République démocratique du Congo
L'opposant Martin Fayulu, candidat à la présidentielle en République démocratique du Congo, était en campagne à Goma, où il a défilé, avec un cortège d’une centaine de partisans. Sur un podium installé dans le centre-ville, Fayulu a dénoncé "l'état de siège" instauré en mai 2021 dans les provinces du Nord-Kivu et de l'Ituri, en proie aux violences de groupes armés.
"Je suis venu voir mon président Fayulu", a déclaré Oscar Norgeant, 24 ans. "J'attends de lui qu'il puisse amener du travail pour nous les jeunes", a insisté ce jeune diplômé en informatique au chômage.
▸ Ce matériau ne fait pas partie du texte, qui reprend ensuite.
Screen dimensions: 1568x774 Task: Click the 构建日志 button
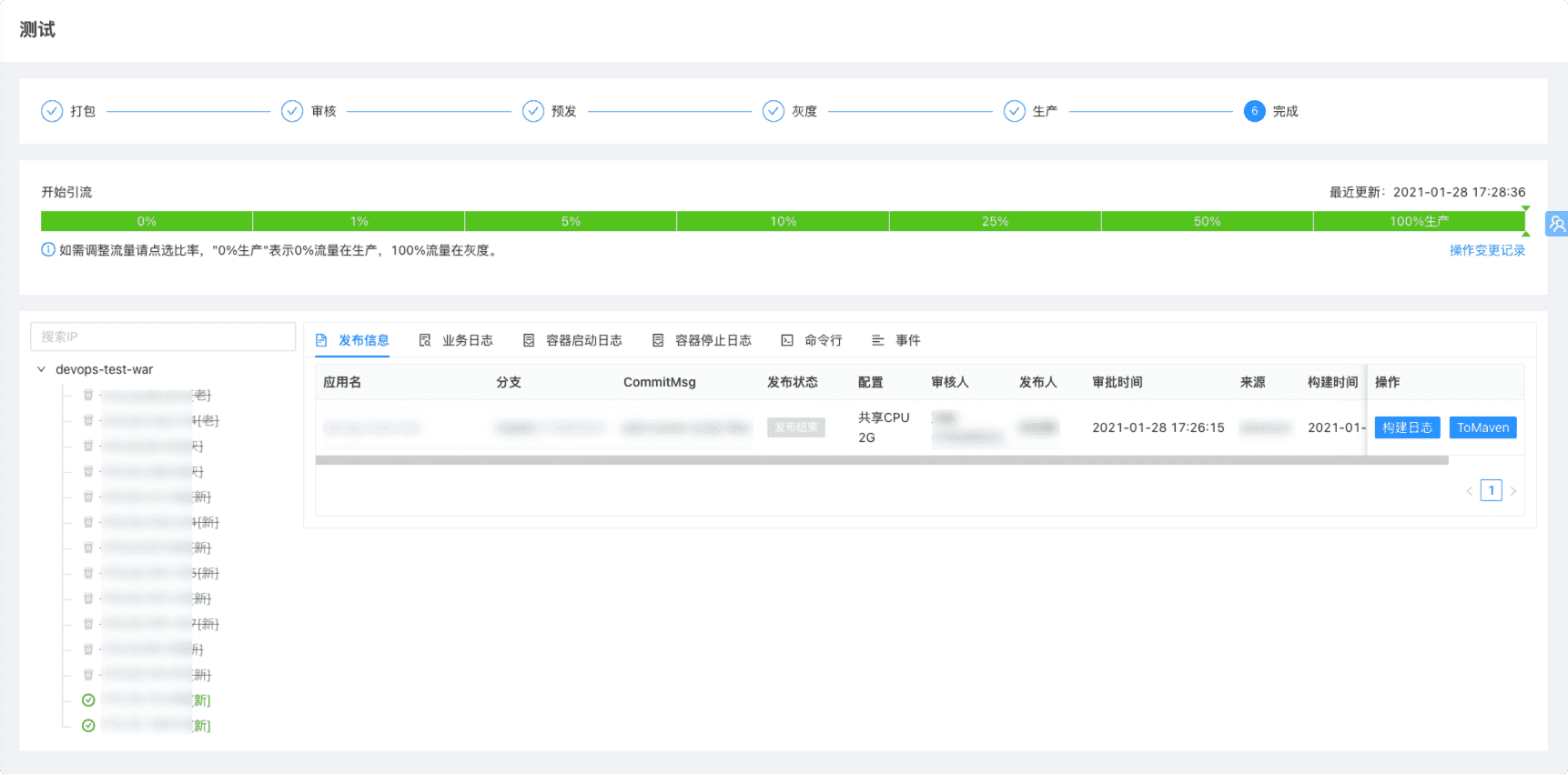pyautogui.click(x=1407, y=427)
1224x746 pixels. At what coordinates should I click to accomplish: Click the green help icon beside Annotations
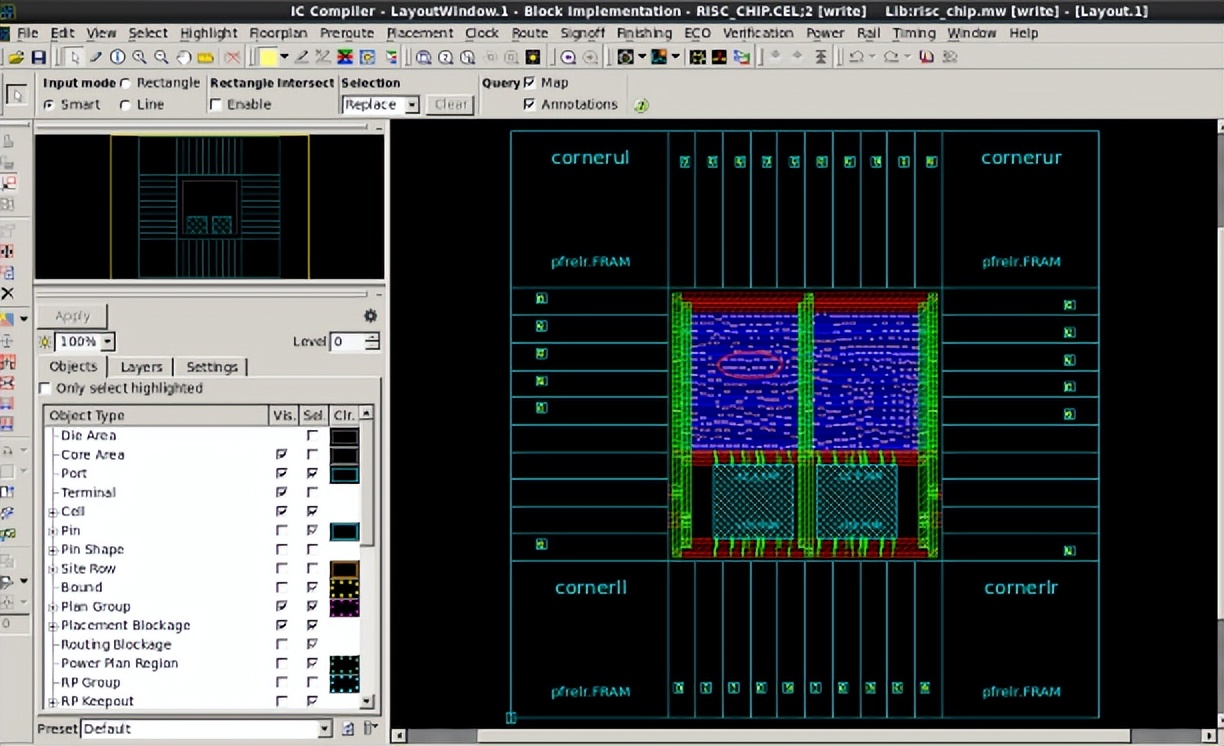[x=641, y=105]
En 2018, "ses voix ont été volées pour les donner à Félix Tshisekedi", le président sortant qui se présente pour un nouveau mandat, a pour sa part dénoncé Déborah Mbulani, qui l'appelle aussi "président". "Si ça se répète, cette fois nous n'accepterons pas", prévient-elle.
Dans son discours, Martin Fayulu a par ailleurs accusé Félix Tshisekedi d'avoir pactisé avec le président rwandais Paul Kagame, dont le pays est accusé de soutenir les rebelles du M23 qui opèrent au nord de Goma.
Plus de 40 millions d’électeurs Congolais sont appelés aux urnes pour un scrutin présidentiel le 20 décembre 2023. Elu en 2018, le président Félix Tshisekedi brigue un second quinquennat. La campagne se tient dans un contexte sécuritaire très tendu.